As sloped farmland is subject to runoff and soil erosion and consequently require appropriate vegetative coverage to conserve soil and water, a field study was carried out to evaluate the impact of crop canopy coverage on soil loss and runoff from the experimental plot with three different textural types (clay loam, loam, and sandy loam). The runoff and soil loss were examined at lysimeters with 15% slope, 5 m in length, and 2 m in width for five months from May to September 2009 in Suwon ($37^{\circ}$ 16' 42.67" N, $126^{\circ}$ 59' 0.11" E). Red pepper (Capsicum annum L. cv.

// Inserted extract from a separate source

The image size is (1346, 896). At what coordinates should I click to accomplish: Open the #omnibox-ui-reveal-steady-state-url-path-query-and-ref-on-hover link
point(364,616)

Daechon) seedlings were transplanted on three different dates, May 4 (RP1), 15 (RP2), and 25 (RP3) to check vegetation coverage. During the experimental period, the vegetation coverage and plant height were measured at 7 day-intervals and then the 'canopy cover subfactor' (an inverse of vegetation cover) was subsequently calculated. After each rainfall ceased, the amounts of soil loss and runoff were measured from each plot. Under rainfall events >100 mm, both soil loss and runoff ratio increased with increasing canopy cover subfactor ($R^2$=0.35, p<0.01, $R^2$=0.09, p<0.1), indicating that as vegetation cover increases, the amount of soil loss and runoff reduces. However, the soil loss and runoff were depending on the soil texture and rainfall intensity (i. e., $EI_{30}$). The red pepper canopy cover subfactor was more highly correlated with soil loss in clay loam ($R^2$=0.83, p<0.001) than in sandy loam ($R^2$=0.48, p<0.05) and loam ($R^2$=0.43, p<0.1) plots. However, the runoff ratio was effectively mitigated by the canopy coverage under the rainfall only with $EI_{30}$<1000 MJ mm $ha^{-1}hr^{-1}$ ($R^2$=0.34, p<0.05). Therefore, this result suggested that soil loss from the red pepper field could be reduced by adjusting seedling transplanting dates, but it was also affected by the various soil textures and $EI_{30}$.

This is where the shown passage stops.